I’ve dedicated 19 years of my life to being the best bull rider [in the world].
But my pursuit was interrupted the day I broke my neck.
In January 2016, after training harder than ever before, I was Chicago competing in the PBR Built Ford Tough Series season opener. I wanted to kick off the year by winning the entire event — something I’d never done.
The first bull I drew was perfect for me, and in the second round, I got COWBOY UP, a bull I’d been wanting to ride since the previous season.
Contestants typically score high on him, and I was holding first place going into the ride, so I couldn’t help but think, ‘I got another one in the bag.’
Cowboy Up and I matched jump for jump, move for move, and I finished the ride at eight seconds, the qualifying mark a rider must meet.
I tried to dismount the bull as soon as I could, but my hand slipped out of the rope earlier than I planned. The next thing I knew, he had flung me high into the air, and I plummeted to the ground headfirst at full impact.
I landed fully conscious, with my arms splayed out in front of me. I tried to lift myself up, but was temporarily paralyzed — I had broken the C2 vertebrae in my neck in half.
Being unable to move was a wild, scary feeling.
I could see the bull charging straight at me — he ran right over me, barely grazing my body with all four feet.
Had he stomped me, I’d been dead.
On the way to the hospital, all I could think about were my loved ones. I hoped that I’d be able to use my arms to hug them again.
After two days of waiting for the swelling in my neck to subside, I underwent a six-hour surgery, performed by four doctors, to fuse my vertebrae together. Three months later, when I was finally able to take off my neck brace, I was told that only one to two percent of people who endure the kind of accident I had regain full functionality of their limbs.

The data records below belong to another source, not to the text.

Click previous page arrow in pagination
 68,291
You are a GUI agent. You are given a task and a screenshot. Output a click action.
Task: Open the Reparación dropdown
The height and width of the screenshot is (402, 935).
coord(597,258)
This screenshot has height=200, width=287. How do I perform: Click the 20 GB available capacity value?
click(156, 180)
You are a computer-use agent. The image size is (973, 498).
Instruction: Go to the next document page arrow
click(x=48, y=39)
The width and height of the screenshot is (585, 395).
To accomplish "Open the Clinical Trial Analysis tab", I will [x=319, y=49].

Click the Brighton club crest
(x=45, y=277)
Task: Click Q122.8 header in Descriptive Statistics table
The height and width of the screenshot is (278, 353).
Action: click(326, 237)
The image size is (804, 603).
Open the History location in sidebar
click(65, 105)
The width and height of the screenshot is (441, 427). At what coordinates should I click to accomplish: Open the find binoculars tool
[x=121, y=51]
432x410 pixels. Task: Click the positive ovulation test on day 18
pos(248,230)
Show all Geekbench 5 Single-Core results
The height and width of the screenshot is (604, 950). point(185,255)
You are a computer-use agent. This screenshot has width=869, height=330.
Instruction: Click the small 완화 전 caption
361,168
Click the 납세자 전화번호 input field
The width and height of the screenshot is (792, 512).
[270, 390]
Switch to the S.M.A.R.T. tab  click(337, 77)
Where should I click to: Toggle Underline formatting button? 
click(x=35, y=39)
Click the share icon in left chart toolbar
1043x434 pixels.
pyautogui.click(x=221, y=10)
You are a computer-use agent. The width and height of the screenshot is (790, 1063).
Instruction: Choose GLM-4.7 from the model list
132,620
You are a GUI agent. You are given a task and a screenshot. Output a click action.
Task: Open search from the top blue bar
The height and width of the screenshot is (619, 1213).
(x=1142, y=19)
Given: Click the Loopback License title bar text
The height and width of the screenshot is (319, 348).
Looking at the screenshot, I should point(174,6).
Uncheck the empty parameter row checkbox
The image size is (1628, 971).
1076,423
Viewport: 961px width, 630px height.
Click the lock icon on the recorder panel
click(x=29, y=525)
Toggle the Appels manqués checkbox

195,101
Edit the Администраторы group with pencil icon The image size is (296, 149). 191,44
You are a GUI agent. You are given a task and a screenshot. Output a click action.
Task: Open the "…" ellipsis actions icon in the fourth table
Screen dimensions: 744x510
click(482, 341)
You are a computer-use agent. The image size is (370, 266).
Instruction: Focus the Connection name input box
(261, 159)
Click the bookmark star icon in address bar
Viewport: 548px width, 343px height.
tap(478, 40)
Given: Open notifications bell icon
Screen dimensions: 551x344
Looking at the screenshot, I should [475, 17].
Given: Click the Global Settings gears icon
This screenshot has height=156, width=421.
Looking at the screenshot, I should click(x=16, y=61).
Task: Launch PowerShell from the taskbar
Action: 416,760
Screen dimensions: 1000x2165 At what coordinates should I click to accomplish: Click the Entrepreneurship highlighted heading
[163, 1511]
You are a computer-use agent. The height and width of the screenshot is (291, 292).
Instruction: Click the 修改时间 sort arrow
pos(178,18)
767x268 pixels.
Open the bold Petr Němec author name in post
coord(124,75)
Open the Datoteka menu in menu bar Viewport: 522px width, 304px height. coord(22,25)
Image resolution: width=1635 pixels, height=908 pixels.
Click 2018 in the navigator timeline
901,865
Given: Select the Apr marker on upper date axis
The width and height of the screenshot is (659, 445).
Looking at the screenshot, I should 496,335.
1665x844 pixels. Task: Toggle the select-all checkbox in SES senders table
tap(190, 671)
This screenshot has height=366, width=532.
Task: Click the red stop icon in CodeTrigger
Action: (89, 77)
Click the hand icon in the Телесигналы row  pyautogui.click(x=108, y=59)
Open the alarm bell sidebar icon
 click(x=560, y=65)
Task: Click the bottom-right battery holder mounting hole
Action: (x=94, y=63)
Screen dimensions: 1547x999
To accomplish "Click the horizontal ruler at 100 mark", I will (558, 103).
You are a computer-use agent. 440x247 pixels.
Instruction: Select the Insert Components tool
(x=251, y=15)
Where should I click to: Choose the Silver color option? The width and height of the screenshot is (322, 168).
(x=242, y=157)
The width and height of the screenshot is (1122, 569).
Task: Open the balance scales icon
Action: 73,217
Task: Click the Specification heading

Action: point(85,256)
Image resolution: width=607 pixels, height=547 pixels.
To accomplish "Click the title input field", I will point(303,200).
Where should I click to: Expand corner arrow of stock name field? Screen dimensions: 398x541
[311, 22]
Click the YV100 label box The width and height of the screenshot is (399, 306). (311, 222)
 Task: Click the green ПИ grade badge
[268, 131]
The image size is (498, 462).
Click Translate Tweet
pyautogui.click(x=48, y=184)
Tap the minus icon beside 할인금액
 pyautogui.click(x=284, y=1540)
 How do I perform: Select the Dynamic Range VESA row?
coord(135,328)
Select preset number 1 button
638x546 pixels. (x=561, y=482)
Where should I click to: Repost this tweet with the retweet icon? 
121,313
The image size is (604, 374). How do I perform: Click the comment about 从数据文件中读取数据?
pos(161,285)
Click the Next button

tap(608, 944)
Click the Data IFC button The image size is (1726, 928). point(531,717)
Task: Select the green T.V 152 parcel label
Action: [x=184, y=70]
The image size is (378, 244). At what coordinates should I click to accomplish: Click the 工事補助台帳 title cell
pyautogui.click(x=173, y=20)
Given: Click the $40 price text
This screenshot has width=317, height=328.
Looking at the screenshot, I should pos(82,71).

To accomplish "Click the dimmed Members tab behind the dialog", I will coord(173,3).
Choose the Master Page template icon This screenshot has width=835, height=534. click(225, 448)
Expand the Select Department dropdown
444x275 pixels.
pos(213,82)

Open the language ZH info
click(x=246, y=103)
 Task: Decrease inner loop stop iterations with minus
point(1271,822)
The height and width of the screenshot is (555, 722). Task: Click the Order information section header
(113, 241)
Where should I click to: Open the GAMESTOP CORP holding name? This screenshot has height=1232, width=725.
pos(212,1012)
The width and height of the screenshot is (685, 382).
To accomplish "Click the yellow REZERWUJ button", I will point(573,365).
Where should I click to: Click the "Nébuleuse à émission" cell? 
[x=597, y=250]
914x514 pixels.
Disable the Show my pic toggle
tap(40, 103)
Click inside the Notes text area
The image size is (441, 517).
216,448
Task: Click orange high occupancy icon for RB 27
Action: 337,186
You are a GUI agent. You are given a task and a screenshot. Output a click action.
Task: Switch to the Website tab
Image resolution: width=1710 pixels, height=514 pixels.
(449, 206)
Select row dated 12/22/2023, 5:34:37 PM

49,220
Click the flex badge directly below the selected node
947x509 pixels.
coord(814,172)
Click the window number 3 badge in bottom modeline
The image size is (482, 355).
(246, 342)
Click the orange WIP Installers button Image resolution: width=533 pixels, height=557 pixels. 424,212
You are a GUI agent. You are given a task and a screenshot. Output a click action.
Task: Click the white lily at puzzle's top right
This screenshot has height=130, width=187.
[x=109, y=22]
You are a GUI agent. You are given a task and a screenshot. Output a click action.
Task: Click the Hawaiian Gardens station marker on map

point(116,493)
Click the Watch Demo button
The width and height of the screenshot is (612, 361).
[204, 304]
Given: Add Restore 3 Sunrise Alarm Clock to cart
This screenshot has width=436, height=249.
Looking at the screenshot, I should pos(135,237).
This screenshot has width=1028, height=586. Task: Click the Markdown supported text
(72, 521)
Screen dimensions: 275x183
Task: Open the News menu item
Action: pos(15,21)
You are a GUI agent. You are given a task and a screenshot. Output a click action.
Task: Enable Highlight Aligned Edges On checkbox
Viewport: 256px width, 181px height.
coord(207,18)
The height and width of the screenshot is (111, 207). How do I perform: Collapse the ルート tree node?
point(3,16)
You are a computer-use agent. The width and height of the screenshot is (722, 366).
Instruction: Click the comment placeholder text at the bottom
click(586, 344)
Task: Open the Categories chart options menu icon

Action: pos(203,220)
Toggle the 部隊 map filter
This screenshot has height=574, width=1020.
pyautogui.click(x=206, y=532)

It was a miracle that I was alive and not paralyzed.
Still, the doctors wondered if there was anything else I could pursue professionally. Being asked that question hit me pretty hard.
Recovering has been one of the biggest challenges of my life, but I’m a fighter. I thank God everyday that I got a second chance.
And I’m determined to become the same athlete I was, or a better one, even if I never can get back on a bull.